◆ Task instructions ◆
Each line in the material below, starting at the one that contains "Given: Delete the thread with trash icon" and ending at the one that contains "Click the Register", should be repeated exactly; the pictures should not.

◆ Source records ◆
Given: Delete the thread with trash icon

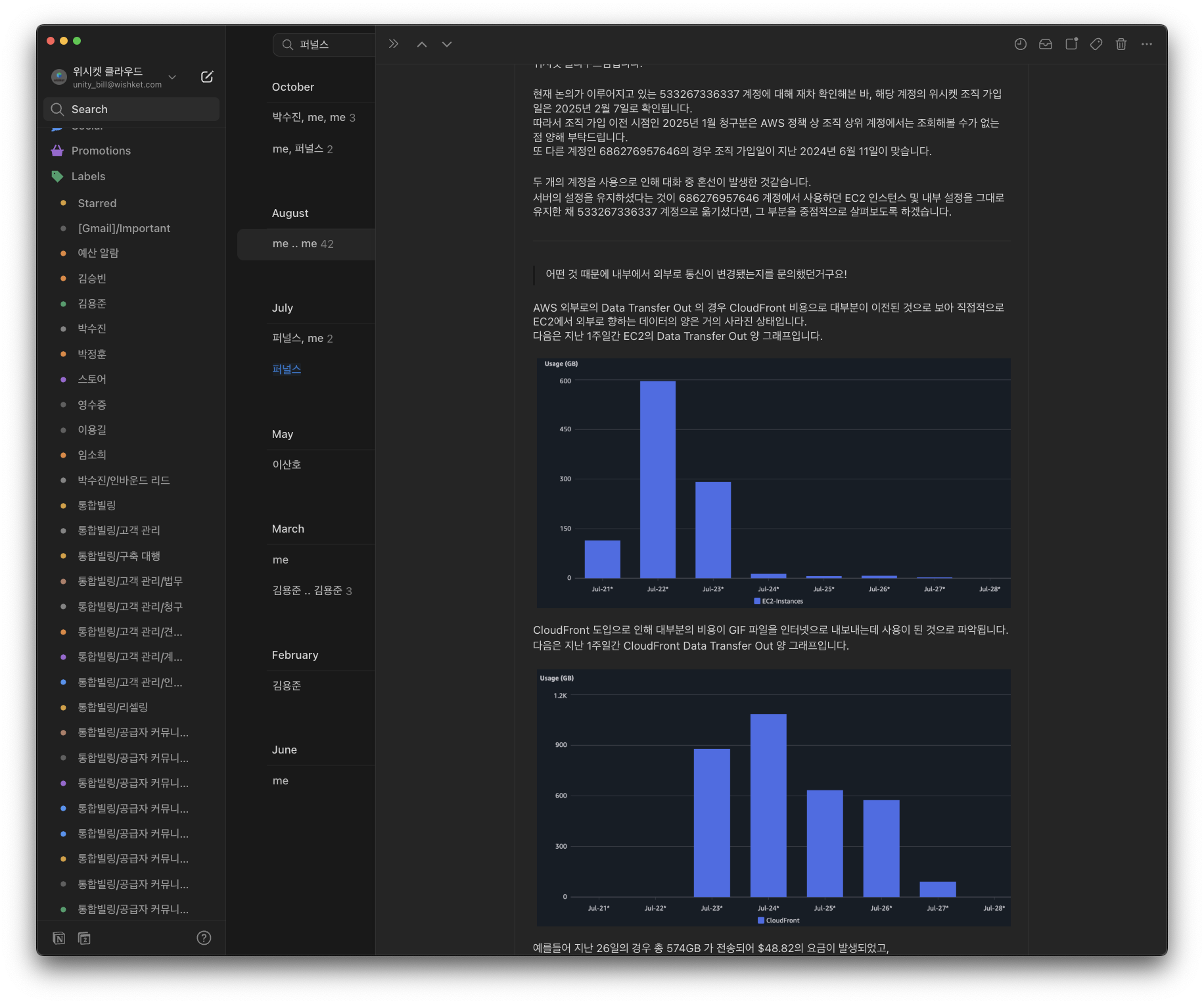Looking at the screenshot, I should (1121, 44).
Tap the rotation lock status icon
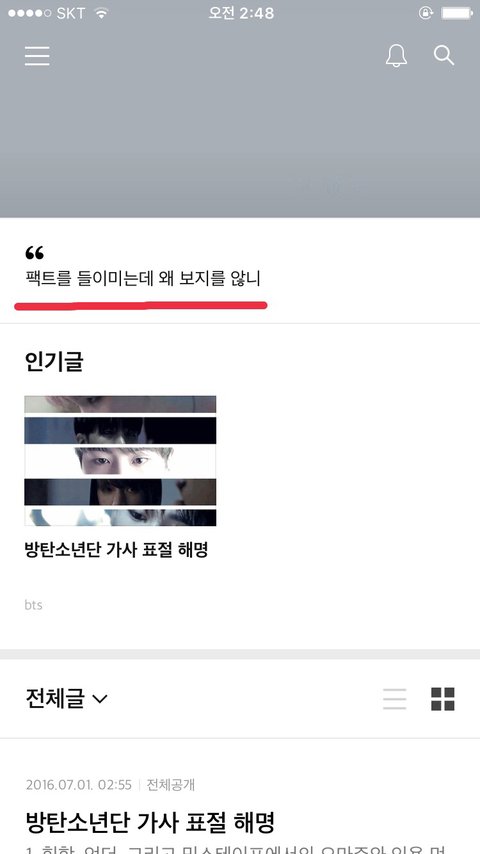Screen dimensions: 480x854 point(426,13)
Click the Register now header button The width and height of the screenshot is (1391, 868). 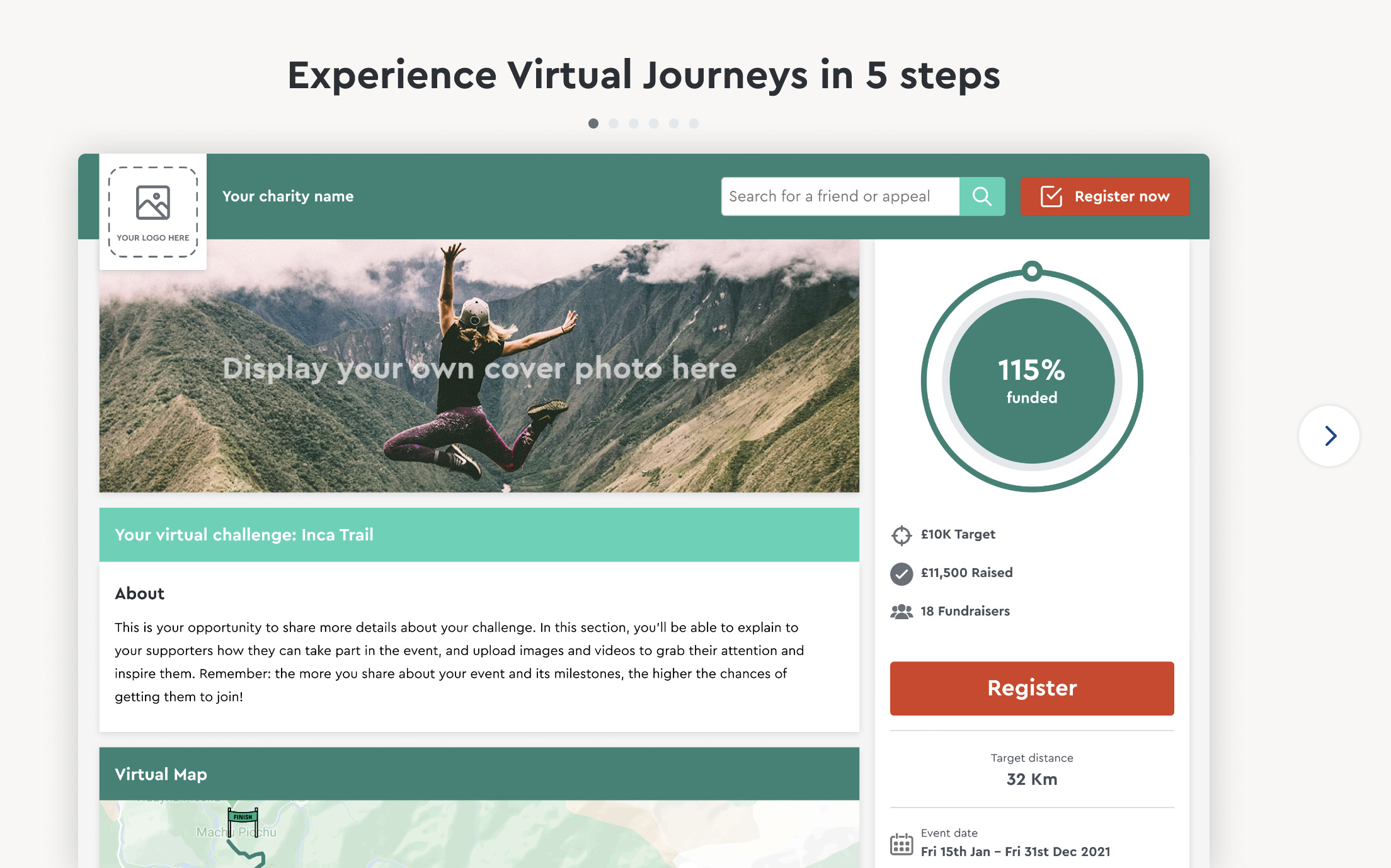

...

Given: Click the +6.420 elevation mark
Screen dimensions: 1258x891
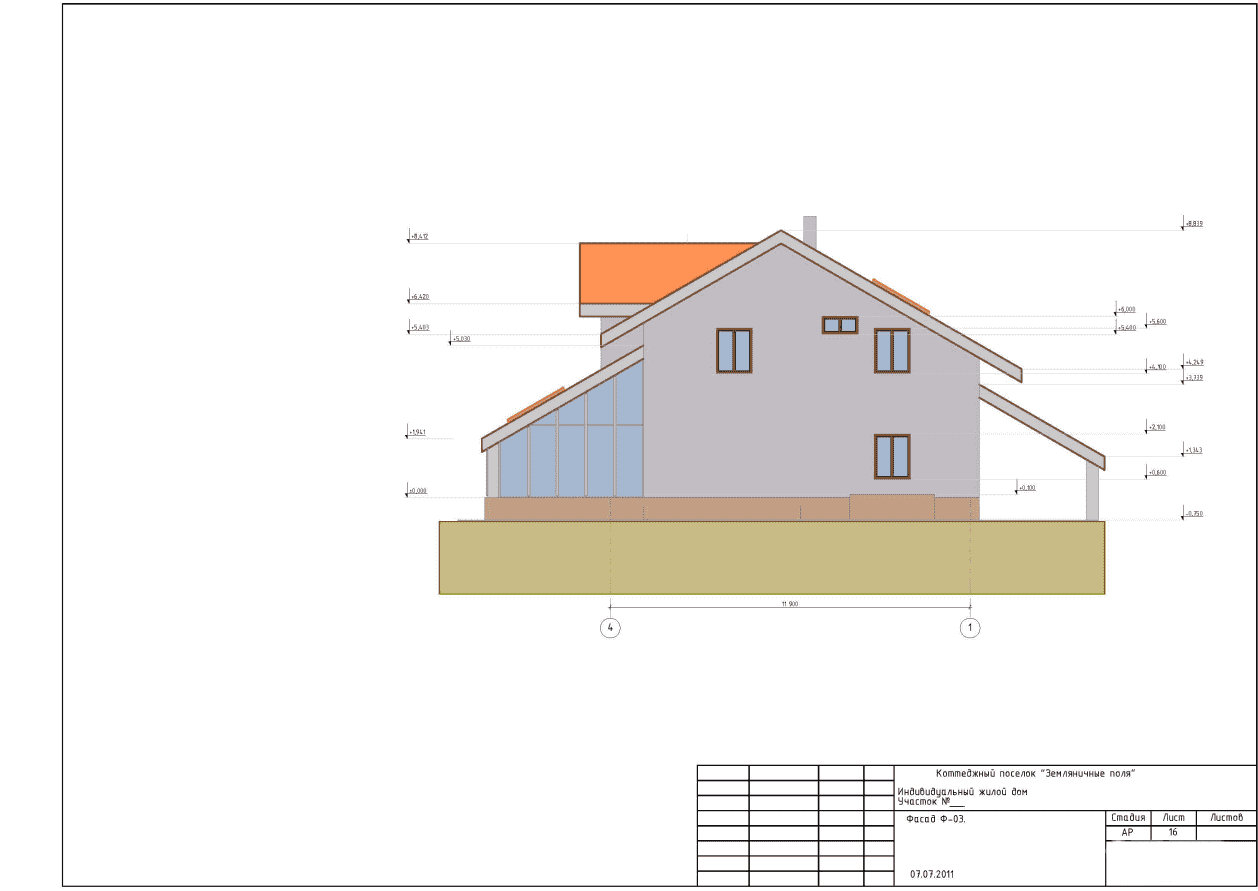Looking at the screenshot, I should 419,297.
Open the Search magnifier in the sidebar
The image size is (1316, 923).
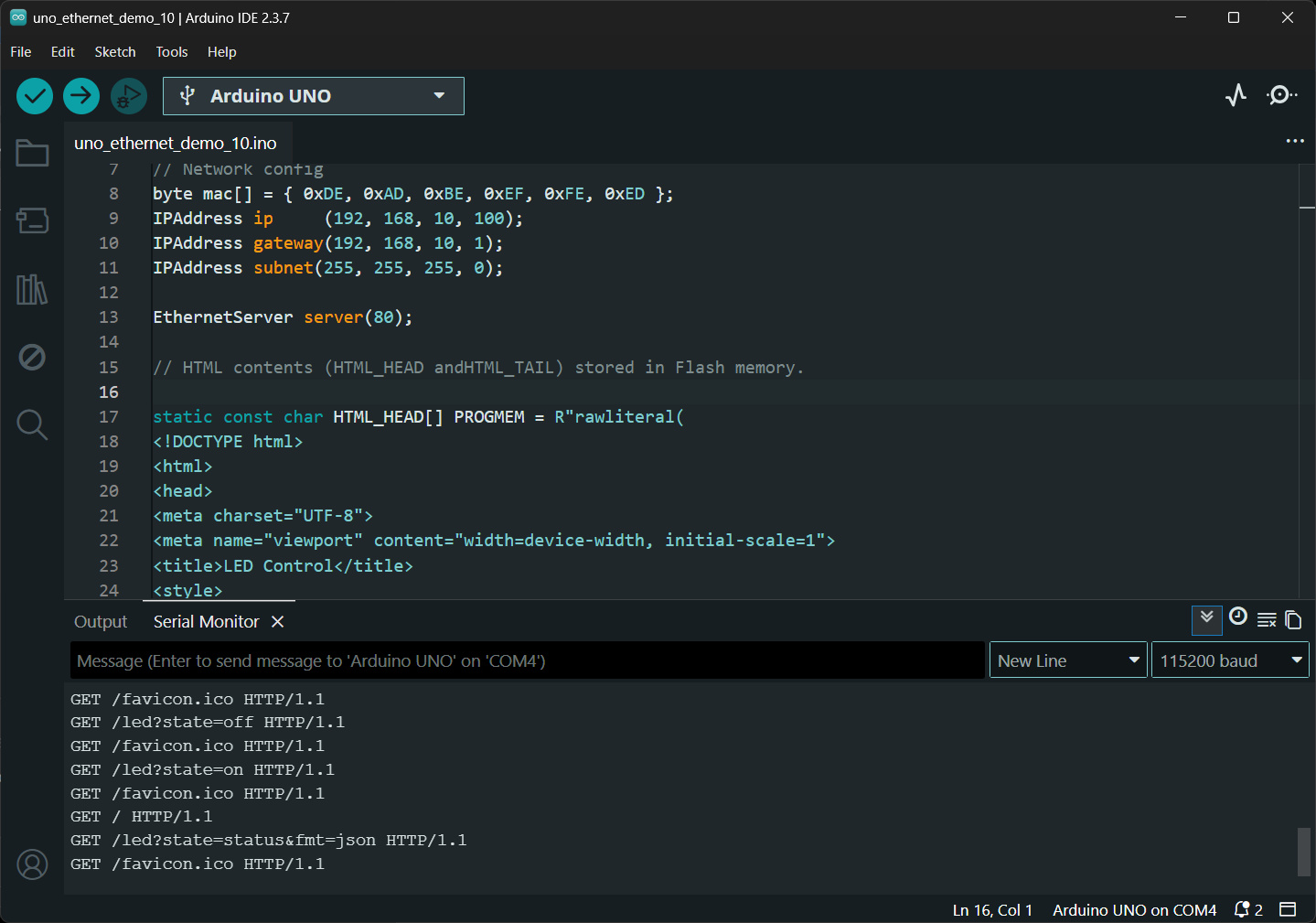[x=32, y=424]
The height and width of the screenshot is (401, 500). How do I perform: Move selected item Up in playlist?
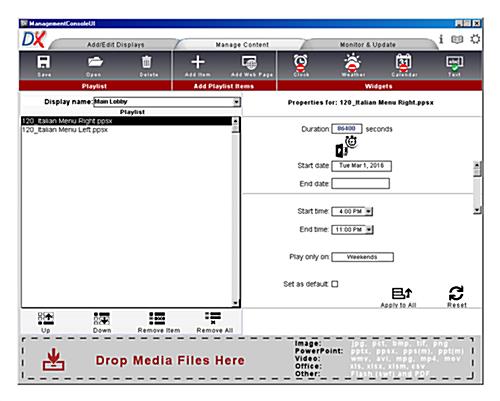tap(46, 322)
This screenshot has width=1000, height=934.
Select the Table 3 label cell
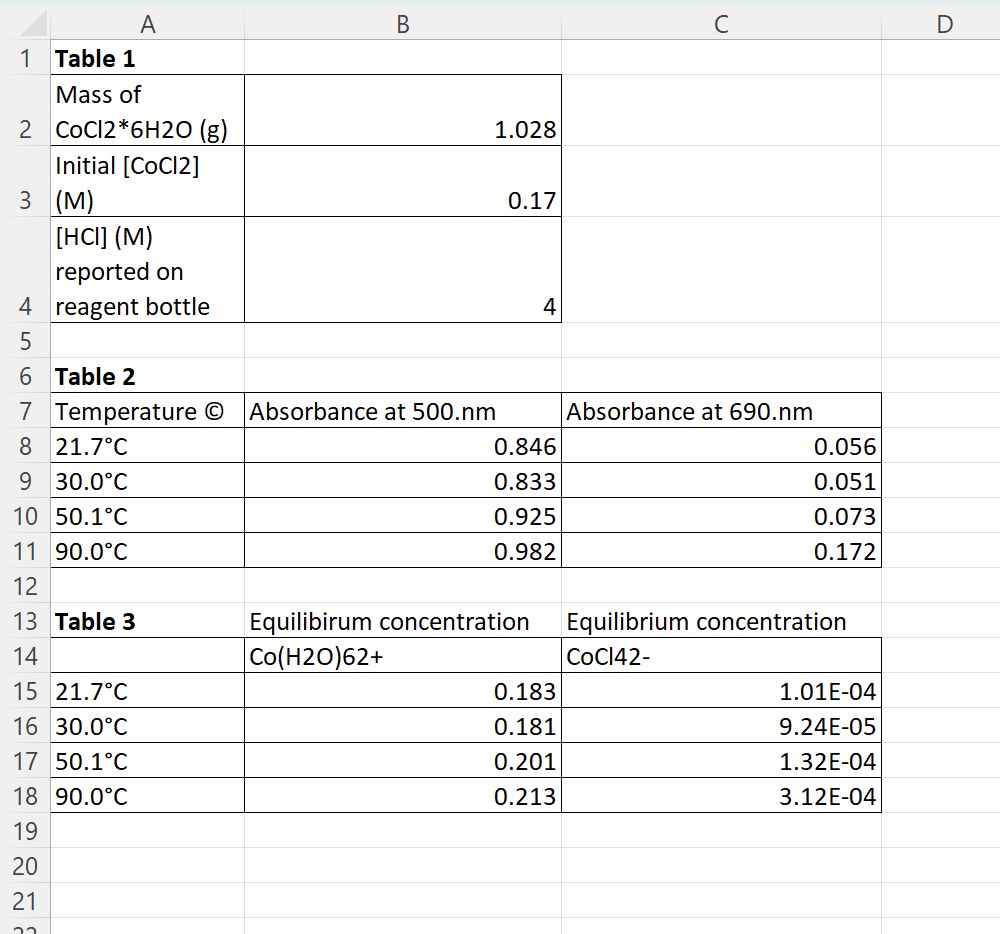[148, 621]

◆ Response area ◆
Given: Delete the thread with trash icon

Looking at the screenshot, I should (1121, 44).
Tap the rotation lock status icon
Screen dimensions: 480x854 point(426,13)
Click the Register now header button The width and height of the screenshot is (1391, 868). 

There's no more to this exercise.